Security Report: Felizmente, o Brasil está na jornada de consolidação não é mesmo?

Patrícia Peck: Ter uma legislação específica foi essencial para garantirmos o relacionamento comercial com a União Europeia, bem como para evoluirmos na agenda positiva com a OCDE. Isso é importante para o Brasil nas questões econômicas e até diplomáticas. Devemos lembrar que toda e qualquer legislação de proteção de dados pessoais, apesar de ter um pano de fundo de direitos humanos, tem impacto direto econômico, ou seja, gera barreira comercial.

 

Security Report: Para esse ano, o Brasil tem ainda lacunas abertas. O que podemos esperar?

Patrícia Peck: 2023 será um ano de aumento no número de ataques cibernéticos, o que nos leva à necessidade de investimentos em medidas preventivas e atualização dos protocolos de resposta a incidentes. Será um ano também de início da aplicação das multas pela ANPD e de maior responsabilização sobre danos aos dados pessoais.

 

Security Report: Esse tema já está inserido na agenda dos CISOs como um item fundamental para a resiliência cibernética?

Patrícia Peck: Por ser uma nova regulamentação, é preciso atender o que está na lei sob pena fiscalização e responsabilização. Deve-se também exigir medidas técnicas com soluções que permitam controle e monitoramento. Além disso, tem que manter a atualização do ambiente e tratar da mudança da cultura, ou seja, é um assunto que está em construção e exige manutenção periódica.

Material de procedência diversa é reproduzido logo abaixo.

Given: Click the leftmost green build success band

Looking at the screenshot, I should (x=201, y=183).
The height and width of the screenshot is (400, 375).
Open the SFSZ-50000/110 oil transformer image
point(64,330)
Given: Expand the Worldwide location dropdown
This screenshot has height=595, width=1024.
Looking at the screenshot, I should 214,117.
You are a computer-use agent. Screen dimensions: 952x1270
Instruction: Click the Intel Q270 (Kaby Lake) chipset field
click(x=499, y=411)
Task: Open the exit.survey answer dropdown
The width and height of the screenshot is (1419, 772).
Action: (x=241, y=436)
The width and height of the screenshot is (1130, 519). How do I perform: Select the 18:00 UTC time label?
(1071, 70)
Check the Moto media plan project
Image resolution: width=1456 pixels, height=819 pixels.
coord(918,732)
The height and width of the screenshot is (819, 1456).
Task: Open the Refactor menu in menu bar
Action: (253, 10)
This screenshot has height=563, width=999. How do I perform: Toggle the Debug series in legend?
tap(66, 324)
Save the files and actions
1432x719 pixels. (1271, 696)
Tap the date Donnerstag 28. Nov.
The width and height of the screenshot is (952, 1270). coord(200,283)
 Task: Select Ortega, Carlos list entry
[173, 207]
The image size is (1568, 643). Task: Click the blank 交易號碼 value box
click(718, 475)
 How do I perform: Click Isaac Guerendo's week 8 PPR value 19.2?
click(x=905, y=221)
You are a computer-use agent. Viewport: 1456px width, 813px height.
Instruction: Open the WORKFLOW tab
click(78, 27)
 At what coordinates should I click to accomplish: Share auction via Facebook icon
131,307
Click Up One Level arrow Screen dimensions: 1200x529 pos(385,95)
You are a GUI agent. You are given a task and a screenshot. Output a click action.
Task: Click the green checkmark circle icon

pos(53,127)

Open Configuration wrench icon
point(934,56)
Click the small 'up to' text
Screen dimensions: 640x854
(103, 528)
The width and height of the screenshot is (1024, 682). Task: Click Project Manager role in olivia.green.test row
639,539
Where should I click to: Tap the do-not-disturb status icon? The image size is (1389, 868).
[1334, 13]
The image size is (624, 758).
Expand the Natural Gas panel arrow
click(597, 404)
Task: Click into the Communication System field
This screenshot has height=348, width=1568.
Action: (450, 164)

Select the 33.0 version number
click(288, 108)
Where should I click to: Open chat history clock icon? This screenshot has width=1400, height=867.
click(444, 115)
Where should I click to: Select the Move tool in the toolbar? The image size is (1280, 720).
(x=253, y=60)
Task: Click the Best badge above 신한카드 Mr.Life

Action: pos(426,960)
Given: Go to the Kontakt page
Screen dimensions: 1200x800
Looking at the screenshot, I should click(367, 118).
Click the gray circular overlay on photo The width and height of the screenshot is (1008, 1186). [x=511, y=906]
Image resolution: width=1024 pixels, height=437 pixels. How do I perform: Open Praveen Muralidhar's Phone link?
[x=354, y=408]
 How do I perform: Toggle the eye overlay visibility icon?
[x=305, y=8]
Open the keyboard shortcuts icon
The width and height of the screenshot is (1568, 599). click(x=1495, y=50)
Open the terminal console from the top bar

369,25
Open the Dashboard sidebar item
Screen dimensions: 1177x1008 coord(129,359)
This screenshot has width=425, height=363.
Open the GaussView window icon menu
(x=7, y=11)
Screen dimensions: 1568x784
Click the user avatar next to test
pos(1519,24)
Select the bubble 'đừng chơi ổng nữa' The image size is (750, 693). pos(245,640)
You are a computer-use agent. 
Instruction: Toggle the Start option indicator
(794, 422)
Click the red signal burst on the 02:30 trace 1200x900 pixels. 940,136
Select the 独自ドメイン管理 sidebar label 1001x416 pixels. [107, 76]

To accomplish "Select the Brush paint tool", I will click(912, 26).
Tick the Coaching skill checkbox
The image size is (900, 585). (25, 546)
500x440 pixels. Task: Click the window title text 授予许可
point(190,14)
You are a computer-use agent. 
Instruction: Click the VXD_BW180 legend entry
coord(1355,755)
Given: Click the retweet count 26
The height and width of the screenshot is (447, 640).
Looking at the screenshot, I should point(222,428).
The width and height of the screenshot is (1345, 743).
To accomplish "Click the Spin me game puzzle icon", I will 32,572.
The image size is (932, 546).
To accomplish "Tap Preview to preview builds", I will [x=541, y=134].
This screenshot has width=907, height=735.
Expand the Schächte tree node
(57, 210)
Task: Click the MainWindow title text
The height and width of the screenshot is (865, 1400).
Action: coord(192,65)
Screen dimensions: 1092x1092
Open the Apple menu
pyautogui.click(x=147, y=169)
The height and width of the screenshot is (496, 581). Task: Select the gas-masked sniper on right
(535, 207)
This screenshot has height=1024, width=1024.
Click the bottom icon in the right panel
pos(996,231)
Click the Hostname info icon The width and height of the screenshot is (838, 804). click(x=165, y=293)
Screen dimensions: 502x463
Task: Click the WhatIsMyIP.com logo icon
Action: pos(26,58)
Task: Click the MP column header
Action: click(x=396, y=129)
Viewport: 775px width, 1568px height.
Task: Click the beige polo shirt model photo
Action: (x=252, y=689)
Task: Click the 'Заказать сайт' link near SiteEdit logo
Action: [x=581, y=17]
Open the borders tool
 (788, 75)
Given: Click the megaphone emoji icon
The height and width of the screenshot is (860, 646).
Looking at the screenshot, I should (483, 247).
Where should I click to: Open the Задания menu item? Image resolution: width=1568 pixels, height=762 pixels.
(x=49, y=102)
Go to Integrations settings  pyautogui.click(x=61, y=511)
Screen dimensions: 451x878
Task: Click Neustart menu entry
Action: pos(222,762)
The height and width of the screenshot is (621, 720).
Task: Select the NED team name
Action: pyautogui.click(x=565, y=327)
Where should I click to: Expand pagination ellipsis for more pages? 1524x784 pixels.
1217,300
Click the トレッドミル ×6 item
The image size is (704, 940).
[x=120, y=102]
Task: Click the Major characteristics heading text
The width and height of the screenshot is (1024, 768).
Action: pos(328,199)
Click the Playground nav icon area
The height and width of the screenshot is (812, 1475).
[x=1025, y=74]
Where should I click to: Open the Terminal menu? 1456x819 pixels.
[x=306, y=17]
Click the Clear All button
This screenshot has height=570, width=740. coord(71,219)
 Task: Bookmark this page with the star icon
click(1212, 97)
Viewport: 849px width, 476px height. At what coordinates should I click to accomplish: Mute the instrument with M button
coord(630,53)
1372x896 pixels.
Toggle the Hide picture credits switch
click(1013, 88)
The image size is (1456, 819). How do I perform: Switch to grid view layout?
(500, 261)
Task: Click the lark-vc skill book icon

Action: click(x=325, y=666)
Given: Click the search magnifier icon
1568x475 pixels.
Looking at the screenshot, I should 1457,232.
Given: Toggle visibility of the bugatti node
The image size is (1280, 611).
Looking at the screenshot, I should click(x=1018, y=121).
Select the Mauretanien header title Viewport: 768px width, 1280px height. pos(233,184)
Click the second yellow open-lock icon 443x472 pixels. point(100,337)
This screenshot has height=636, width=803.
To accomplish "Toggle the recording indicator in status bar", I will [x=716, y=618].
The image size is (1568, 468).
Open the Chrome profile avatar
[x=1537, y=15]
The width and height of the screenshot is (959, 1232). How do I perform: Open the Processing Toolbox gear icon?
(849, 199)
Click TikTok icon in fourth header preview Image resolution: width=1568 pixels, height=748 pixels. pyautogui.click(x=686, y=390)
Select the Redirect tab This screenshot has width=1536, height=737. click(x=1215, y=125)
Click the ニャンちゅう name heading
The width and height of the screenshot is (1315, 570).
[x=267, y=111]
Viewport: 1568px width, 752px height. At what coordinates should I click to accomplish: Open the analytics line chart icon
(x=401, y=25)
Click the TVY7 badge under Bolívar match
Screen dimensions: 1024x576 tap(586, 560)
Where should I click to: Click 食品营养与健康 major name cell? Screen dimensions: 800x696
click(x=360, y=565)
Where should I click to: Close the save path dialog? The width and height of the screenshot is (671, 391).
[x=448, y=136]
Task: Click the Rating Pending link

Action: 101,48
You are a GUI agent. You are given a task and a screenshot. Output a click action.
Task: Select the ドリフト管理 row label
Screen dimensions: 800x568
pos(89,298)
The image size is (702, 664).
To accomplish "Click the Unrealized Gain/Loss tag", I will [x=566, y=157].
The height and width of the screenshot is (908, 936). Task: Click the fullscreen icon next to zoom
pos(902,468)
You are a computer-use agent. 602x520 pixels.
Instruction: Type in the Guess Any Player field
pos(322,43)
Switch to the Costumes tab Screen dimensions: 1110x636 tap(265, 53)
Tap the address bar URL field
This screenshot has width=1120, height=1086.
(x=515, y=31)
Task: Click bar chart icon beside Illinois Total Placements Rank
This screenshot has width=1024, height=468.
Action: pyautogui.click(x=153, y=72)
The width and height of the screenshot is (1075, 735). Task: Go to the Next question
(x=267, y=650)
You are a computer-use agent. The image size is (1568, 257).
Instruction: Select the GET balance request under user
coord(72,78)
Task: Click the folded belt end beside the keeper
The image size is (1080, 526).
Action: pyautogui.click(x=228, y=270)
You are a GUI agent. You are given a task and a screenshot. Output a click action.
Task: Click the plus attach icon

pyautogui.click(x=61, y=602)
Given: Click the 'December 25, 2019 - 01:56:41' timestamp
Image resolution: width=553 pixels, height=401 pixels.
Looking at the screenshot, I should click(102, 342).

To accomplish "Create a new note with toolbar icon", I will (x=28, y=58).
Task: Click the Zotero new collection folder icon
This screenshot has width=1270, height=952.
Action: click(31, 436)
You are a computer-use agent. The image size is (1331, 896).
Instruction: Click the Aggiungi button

Por último, é um tema multidisciplinar, demandando do CISO a interlocução com outras áreas, principalmente por trazer a exigência da função do DPO e do relacionamento com uma autoridade nova que é a ANPD. Logo, há necessidade de garantir estrutura tecnológica que vai desde aumentar nível de cibersegurança (proteção de dados), governança de logs de consentimento, ambiente para tratamento de solicitações de titulares, gestão de risco de terceirizados, até realizar campanhas de conscientização.